On Saturday I woke up facing the happy prospect of a first
weekend to myself for a while after the four consecutive previous ones had been
partially devoured by matters of a hospital visiting nature.
Sadly, this delightful prospect was not to be granted me,
but then I suppose I ought to have learnt by now that things are simply never
going to be allowed to go my way, no matter how much I need them to.

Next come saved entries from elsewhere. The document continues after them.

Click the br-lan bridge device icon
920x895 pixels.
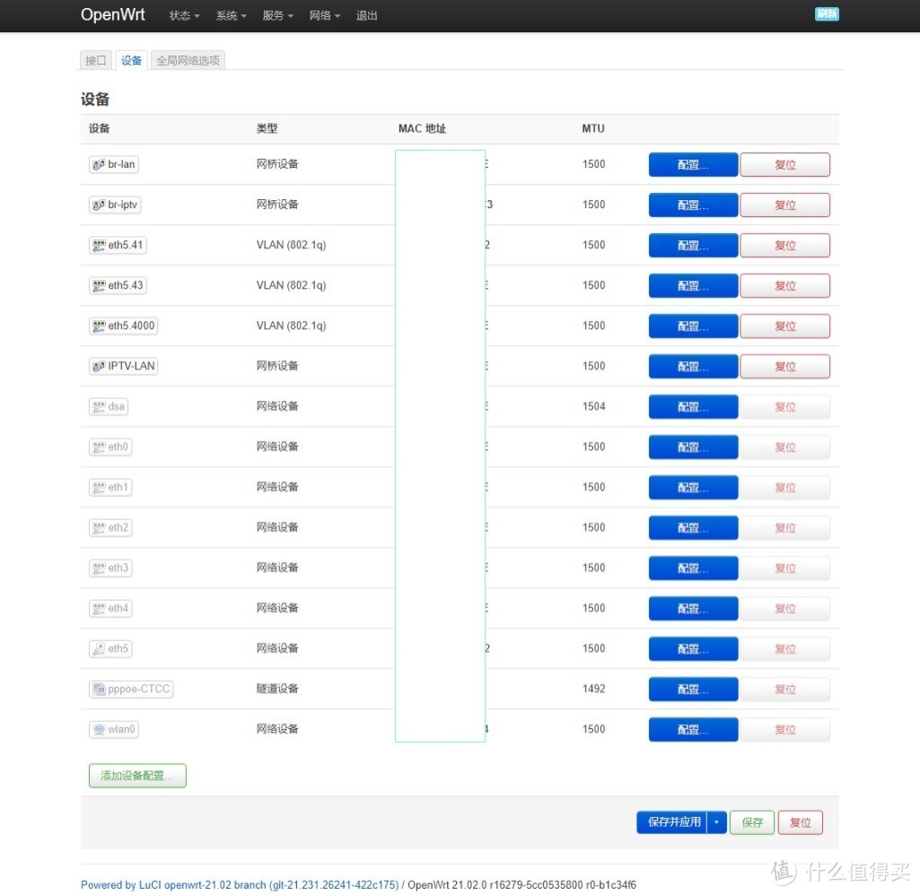[98, 165]
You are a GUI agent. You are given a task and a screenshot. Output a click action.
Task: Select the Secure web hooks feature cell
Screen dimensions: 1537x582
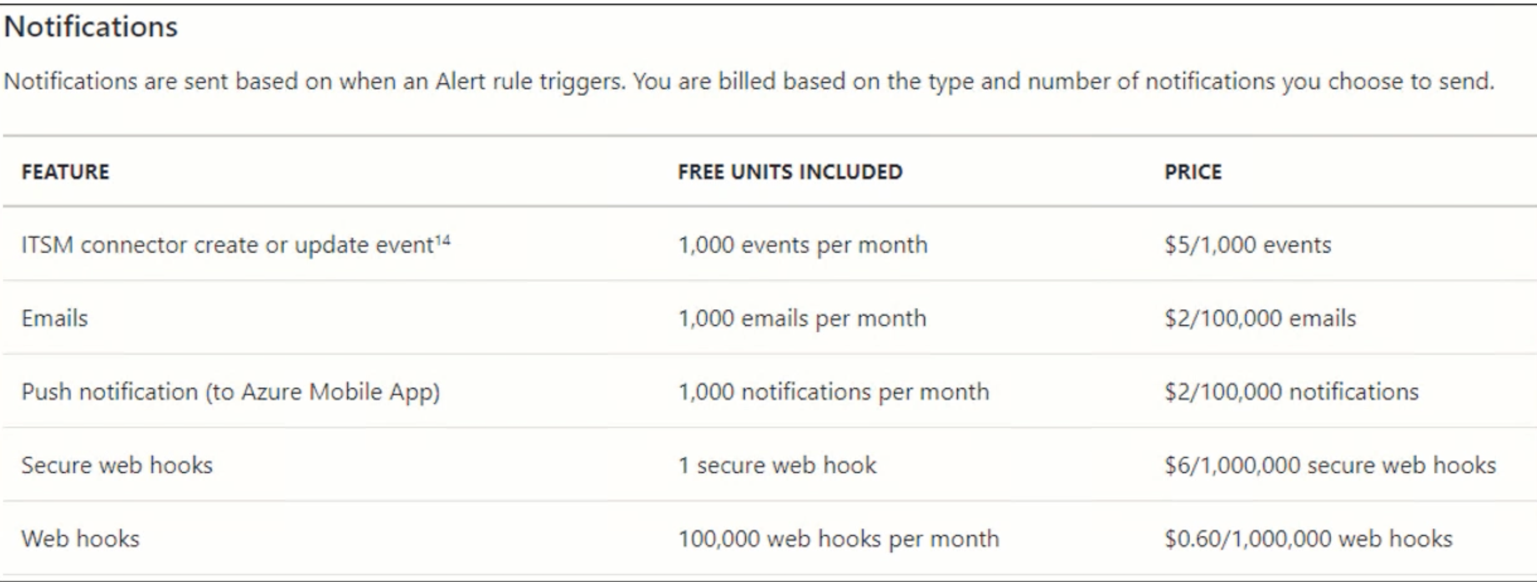(117, 465)
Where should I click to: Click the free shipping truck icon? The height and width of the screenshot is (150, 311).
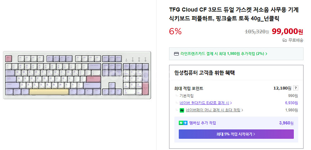[x=285, y=40]
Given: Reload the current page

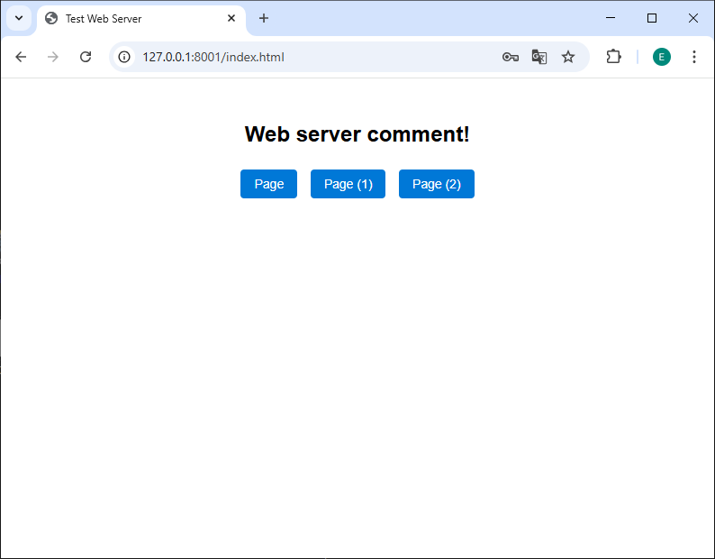Looking at the screenshot, I should point(86,57).
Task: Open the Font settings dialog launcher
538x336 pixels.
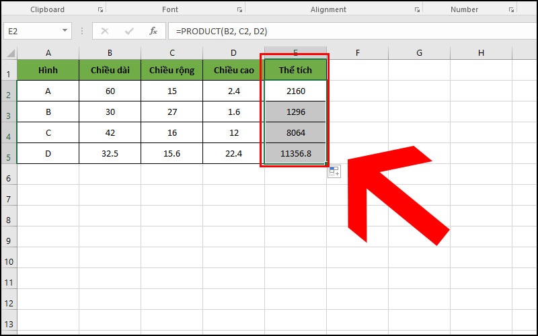Action: coord(239,10)
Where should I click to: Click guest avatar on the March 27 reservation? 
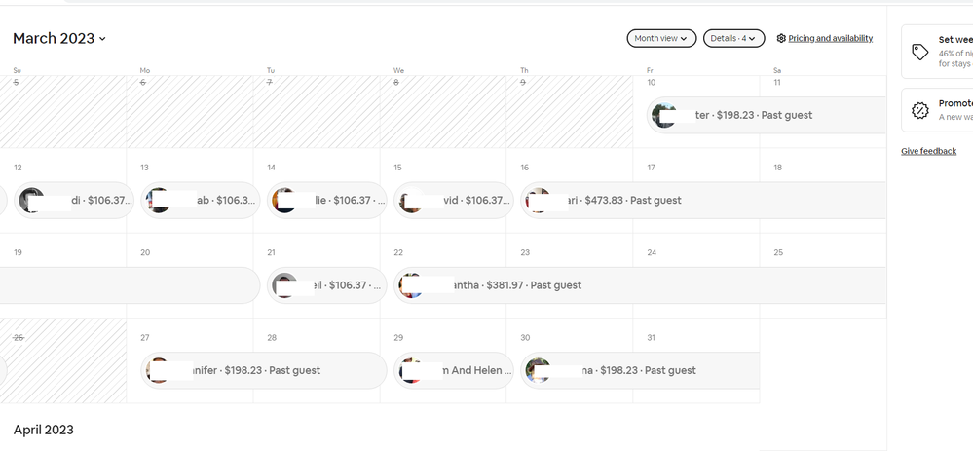coord(157,370)
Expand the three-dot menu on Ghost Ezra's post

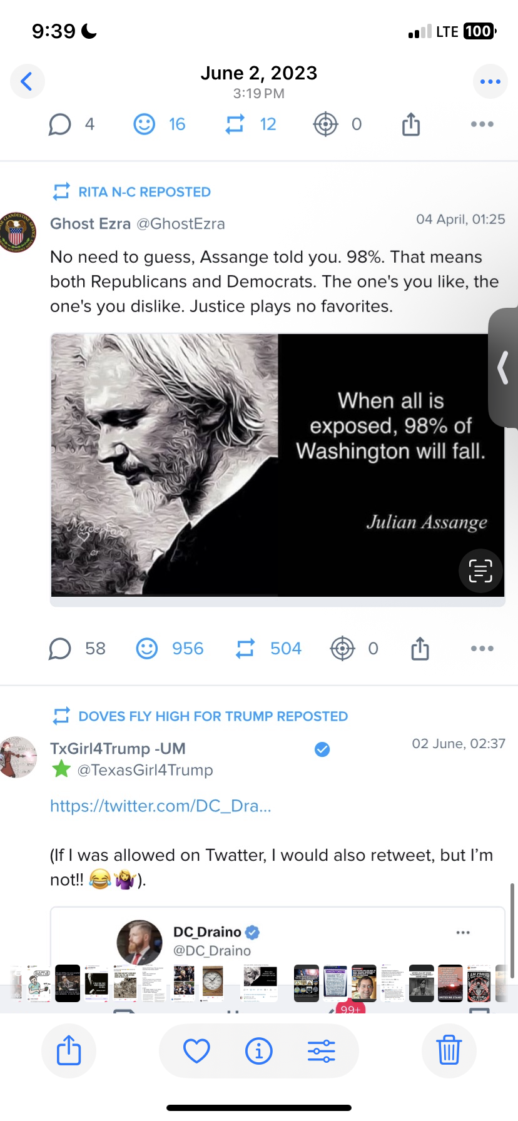point(482,649)
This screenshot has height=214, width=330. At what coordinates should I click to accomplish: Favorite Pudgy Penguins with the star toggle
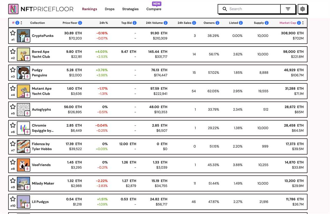[13, 69]
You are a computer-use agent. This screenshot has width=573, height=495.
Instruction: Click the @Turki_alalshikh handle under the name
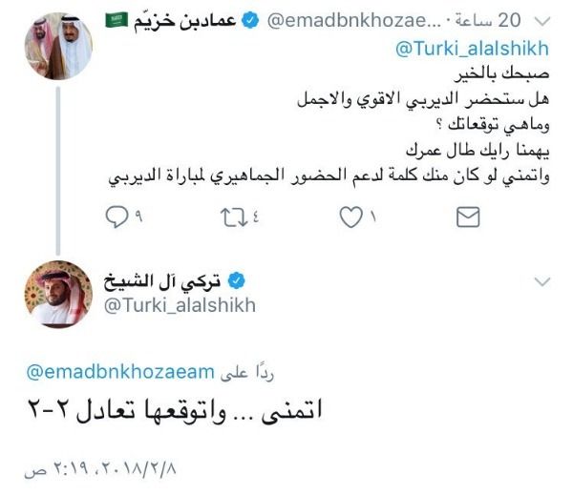pyautogui.click(x=180, y=305)
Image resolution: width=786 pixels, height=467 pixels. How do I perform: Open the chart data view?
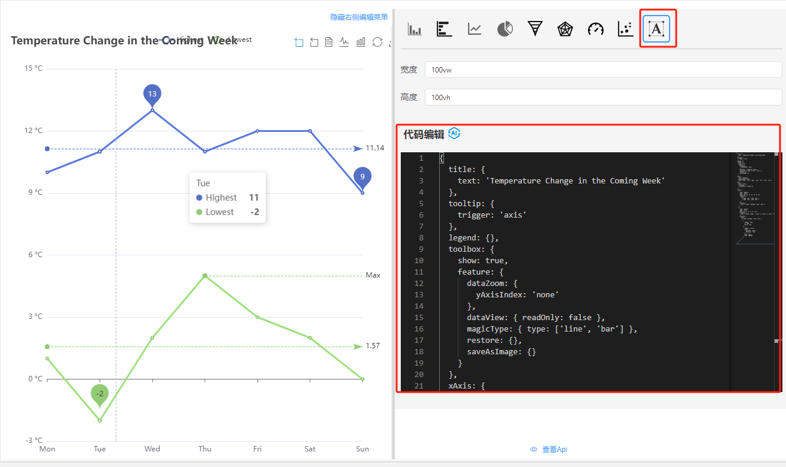tap(329, 42)
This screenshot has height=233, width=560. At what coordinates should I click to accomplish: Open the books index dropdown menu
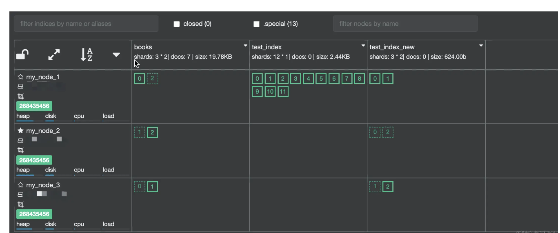[x=245, y=45]
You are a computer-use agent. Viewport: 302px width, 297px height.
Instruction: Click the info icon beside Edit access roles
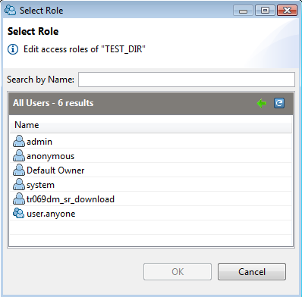pyautogui.click(x=13, y=49)
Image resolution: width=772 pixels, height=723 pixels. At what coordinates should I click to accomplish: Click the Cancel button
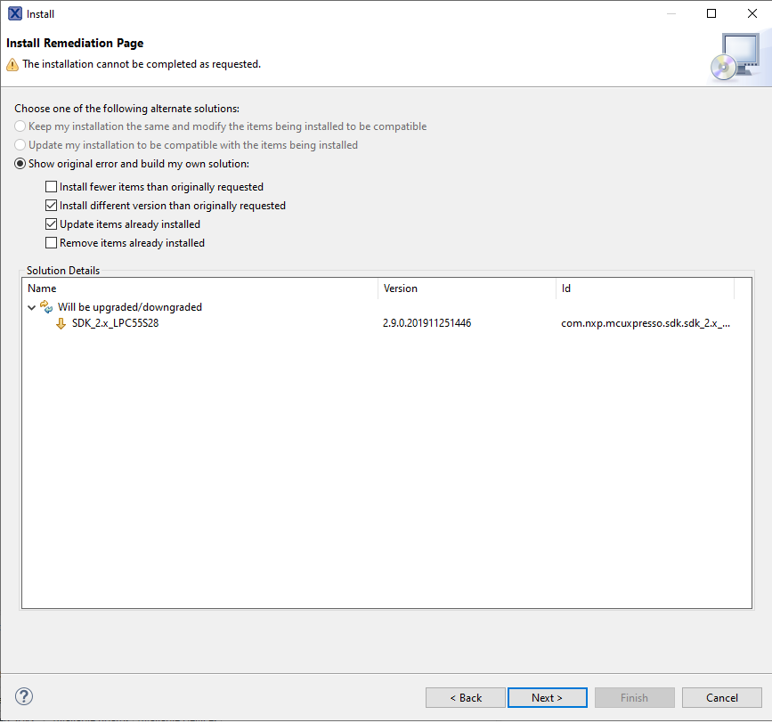click(721, 697)
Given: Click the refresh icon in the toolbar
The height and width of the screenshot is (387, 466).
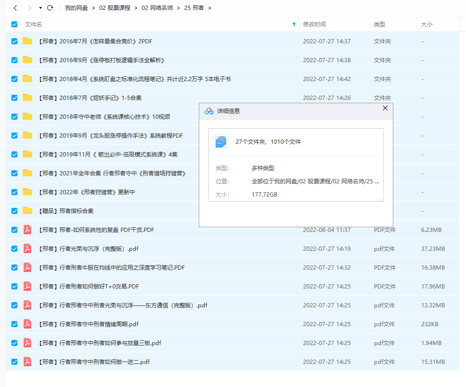Looking at the screenshot, I should (50, 8).
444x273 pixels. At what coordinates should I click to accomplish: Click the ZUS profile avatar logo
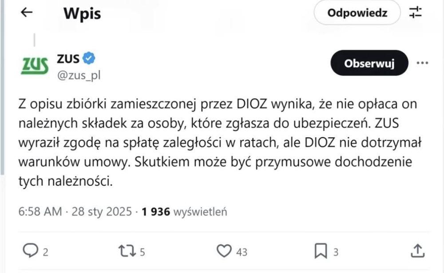tap(35, 67)
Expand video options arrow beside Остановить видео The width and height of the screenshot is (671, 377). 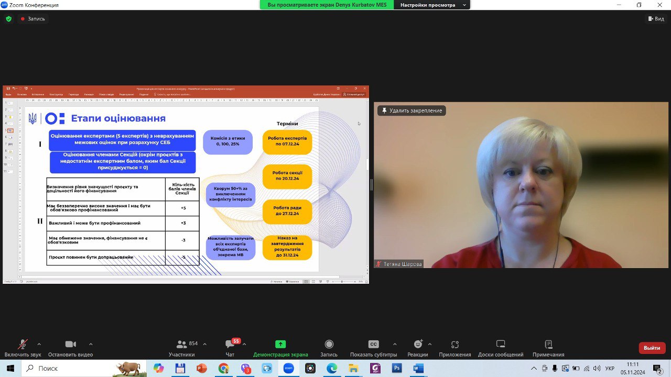pyautogui.click(x=91, y=344)
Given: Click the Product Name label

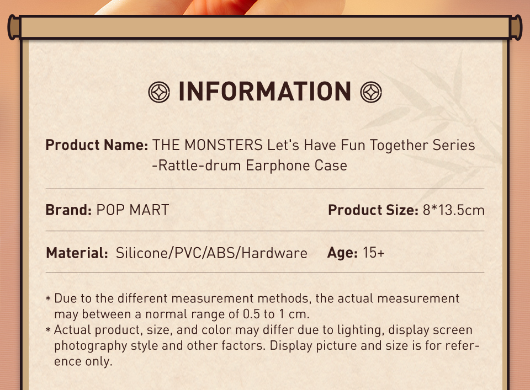Looking at the screenshot, I should [x=97, y=146].
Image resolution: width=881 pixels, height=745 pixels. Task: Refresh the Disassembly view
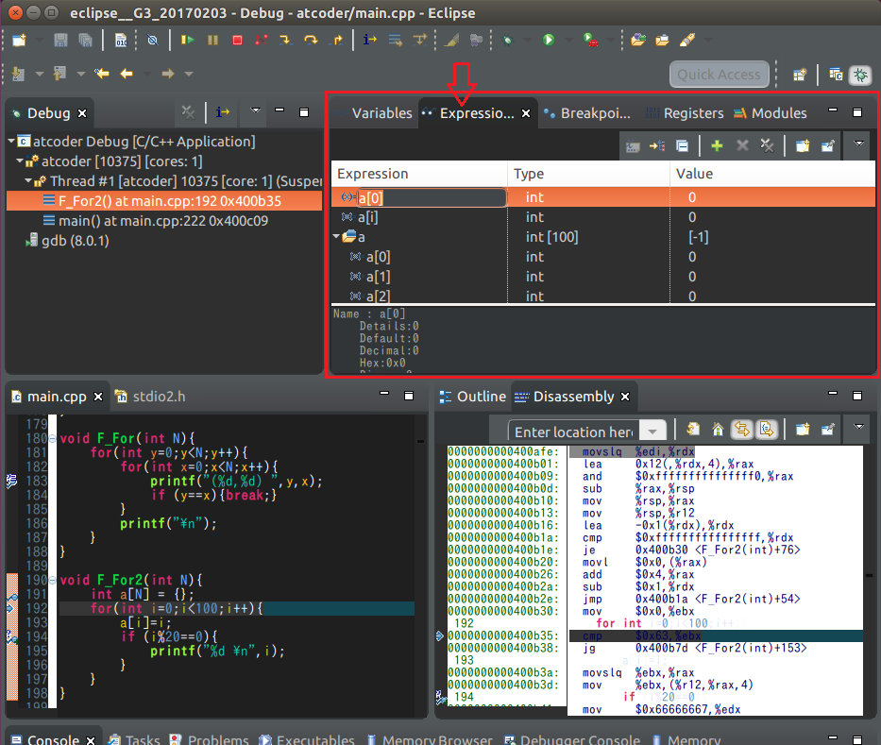tap(694, 430)
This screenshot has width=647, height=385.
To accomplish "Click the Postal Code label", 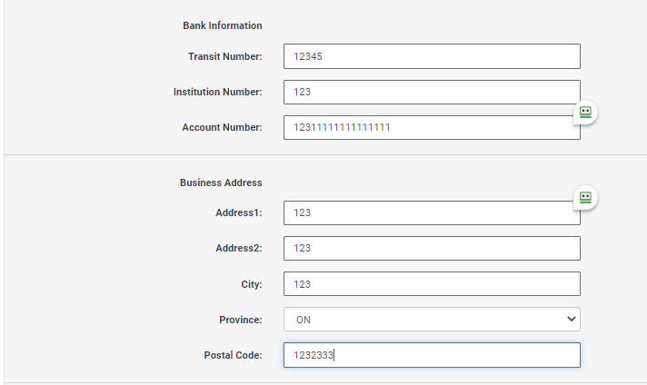I will [x=233, y=355].
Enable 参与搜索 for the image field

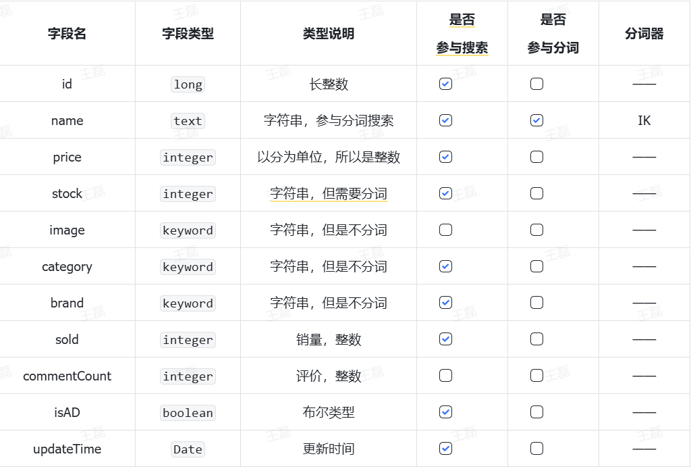tap(445, 230)
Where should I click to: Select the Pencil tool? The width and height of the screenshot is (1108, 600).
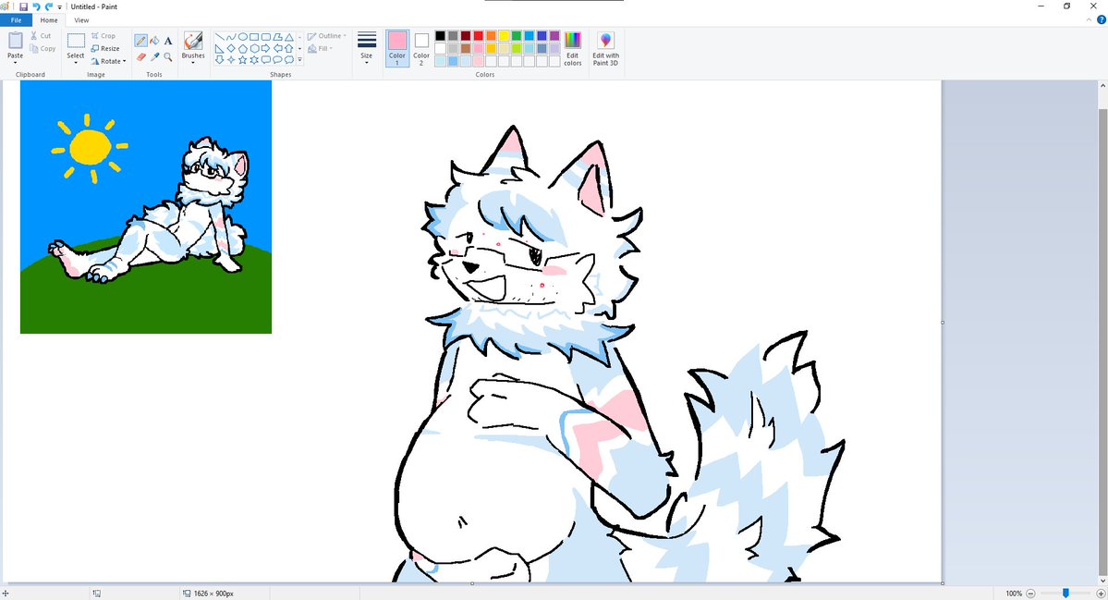pos(140,38)
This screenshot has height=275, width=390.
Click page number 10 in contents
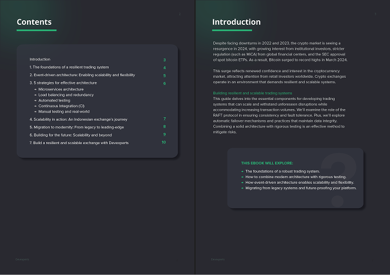click(x=164, y=142)
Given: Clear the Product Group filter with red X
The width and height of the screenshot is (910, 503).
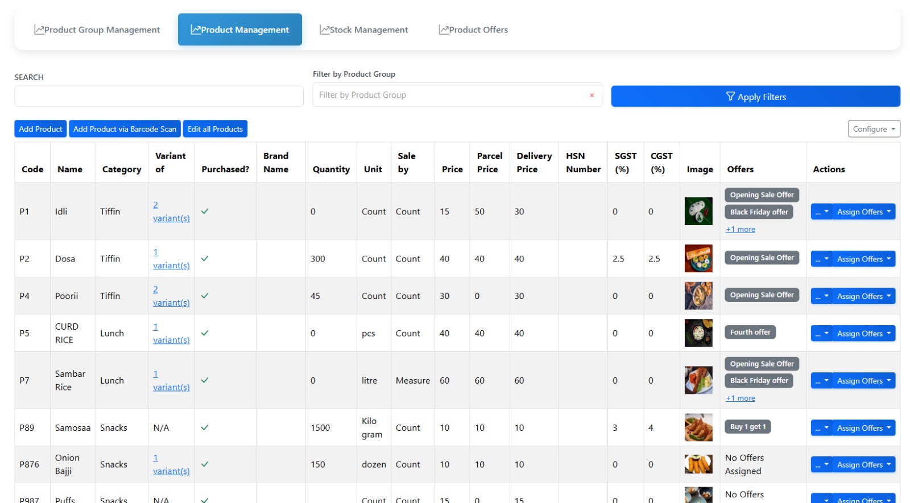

I should have known something was up as I staggered to the
keyboard. Firstly, the stuff I was writing was coming from a dark, spiteful and
wholly illogical place, and my ability to hit the right keys in anything
approaching the correct order seemed to be something of a struggle. Then the
blind spot in my direct vision started to form and slowly transformed into the
full-blown impairment of vision associated with the onset of my familiar old
adversary, the dreaded weekend migraine.
However, the vision managed to clear after about thirty
minutes of intense concentration, and I was able to stagger downstairs to go
through the tricky process of brewing up a mug of tea when you can’t quite work
out how to place the kettle and the lead into a position of mutual
satisfaction.
Then the phone rang and it became pretty apparent that my time
spent suffering in the attic meant that I had missed the several messages left
by my mother who was then in the process of having herself readmitted to
hospital after an entire five whole days at home, and my crest well and truly
fell at the prospect of this sad and irritating saga continuing into yet
another weekend and beyond, just after I thought I had put it behind me again.
There are only fifty or so weekends in the average year, and
already five of them have been devoured by this debacle.
An added complication is that a shortage of beds meant that
she had been placed in an establishment which is fully double the amount of
miles from my home as the usual one is, which will compound the massive
irritation and reduce still further the time remaining for me to recuperate,
eat, and generally keep the wretched nothingness of my own life together.
Meanwhile, the brewing migraine meant that, instead of
leaping into “dutiful son” mode (an option which never comes all that easily
to me) I instead went back to bed for the
rest of the day, a personal choice because I was unfit to drive, given that I
couldn’t really see all that clearly, but already I can sense that I am going
to pay a large emotional price for that act of selfishness…
One of the advantages of migraines, however, is the dreams
that it gives you, and overnight, the perfect new play finally formed in my
mind, only for me to wake up having realised that it was derivative sci-fi
nonsense and more than a little bit awful, too.